Quality of Service. The quality of service of our Sailors, their families, and our civilian workforce is a top priority in carrying out our mission. We will foster innovation and support technologies that will enable our people to do their jobs more efficiently and effectively. Our ability to identify the work content for every Sailor and civilian is directly linked to and will be the foundation of the 21st century Navy's comprehensive Human Capital Strategy. Quality of service is the daily manifestation of our commitment to people.

Guidance for Leaders:

  • Invest in the Continued Growth and Development of our Sailors.
    • Review and recommend ways to more tightly fit educational experiences to job requirements. Consider the following: (CNETC, by September 05)
      • Lifetime learning requirements for officer and enlisted personnel
      • Professional Military Education (PME) requirements
      • Using the RAND study as a springboard, cross-reference required corporate skill-sets with current officer corps to determine what the undergraduate education prerequisites are for success.
      • Evolve Navy's executive education training curriculum to ensure it maintains pace with enterprise needs. Consider creating modules to support specific executive development needs (e.g., human capital strategy development, business plan development, improving productivity, etc.).
      • Design alternative training delivery vehicles/mechanisms (e.g., classroom, self-paced web-based training, web-based seminar, etc.).
      • Evaluate voluntary education programs and processes to identify most beneficial strategies for Sailors to meet both professional and personal goals.

    • Submit plan for the development of an Information Operations cadre. This cadre will focus on both kinetic and non-kinetic options for joint and maritime effects-based operations. (NETWARCOM lead, CNP, by June 05)

  • Emphasize Pride and Professionalism in our Navy.
    • Monitor and report on reducing unintended attrition by 10 percent from CY04. (CNP)

    • Continue elimination of inadequate housing. (OPNAV N4)
      • Eliminate all inadequate bachelor and family quarters by 2007
      • Achieve Homeport Ashore by 2008

    • We have made significant progress in reducing illegal drug use Navy-wide, and we need to continue to attack this problem.

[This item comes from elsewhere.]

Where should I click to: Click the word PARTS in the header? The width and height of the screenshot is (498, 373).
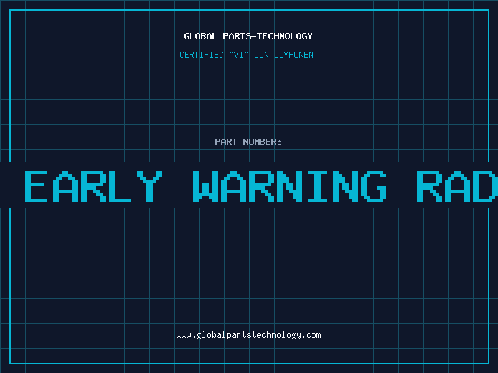tap(237, 36)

Reduce illegal drug use by 25 percent from CY04. (All)

    • Reduce alcohol-related incidents Navy-wide by 25 percent from CY04 (All)

Alignment. Our object is to unify the entire Navy and deepen the cultural change in our institution so that our organizations, processes, communications (internal and external) and actions align with our institutional values and priorities. We will nurture those beliefs that make the United States Navy a world-class organization, setting the standard for warfighting effectiveness and technological agility.

Guidance for Leaders:

  • Continue Fleet and Organizational Alignment.
    • Develop a plan to complete Fleet staff alignment. (CFFC lead, CPF, CNE, by May 05)

    • Consolidate MSC type commander execution functions into the Military Sealift Fleet Support Command. (MSC)

    • Propose options to align Echelon II commands to best support Sea Enterprise objectives. (DNS lead, OPNAV N4, by May 05)

    • Realign IO/IW missions and resources to NETWARCOM. (NETWARCOM lead, COMNAVSECGRU)

    • Align and consolidate global authorities, functions and resource responsibilities for Fleet N6 staffs under NETWARCOM, to include NAVEUR, NAVCENT and TYCOMs. Realign Echelon II Information Assurance Activities and resources into NETWARCOM, to support Navy Designated Approval Authority (DAA) roles and responsibilities. (NETWARCOM lead, All Fleets, TYCOMs and Echelon II Commands, by May 05)

    • Complete the integration of all MSC Area Commands and begin the consolidation of MSC type commander execution functions into the Military Sealift Fleet Support Command. (MSC lead, Fleets, by May 05)

    • Establish a national Global Maritime Intelligence Center at NMIC to integrate DoD, DHS, and allied intelligence resources to support global maritime surveillance, global MIO, and Maritime Homeland Protection (MHP) of the U.S. (ONI, by May 05)

    • Implement Playbook 2005: Navy Strategic Communication Plan throughout every level of our organization. (All Echelon II Commands)

    • Streamline the Shore Installation Management organization by: (CNI lead, NAVFAC, OPNAV N4, by May 05)
      • Integrating Public Works Departments and Regional Engineer staffs into NAVFAC Facilities Engineering Commands (FECs)
      • Creating one Navy Public Works delivery model by integrating independent Public Works Departments into FECs
      • Providing a single Shore Installation Management financial system to all CONUS and Hawaii Regions in FY05, with OCONUS to follow in FY06

    • As the Active Component lead for Active-Reserve Integration, develop a plan and milestones to complete the integration process. (CFFC, by May 05)

  • Sea Enterprise: Continue our Development of a Culture of Improved Productivity.
    • Review financial, personnel management, and organizational alignment impediments to attaining Sea Enterprise objectives. Develop proposals for removing these barriers. (OPNAV N8 lead, DNS, CNP, by May 05)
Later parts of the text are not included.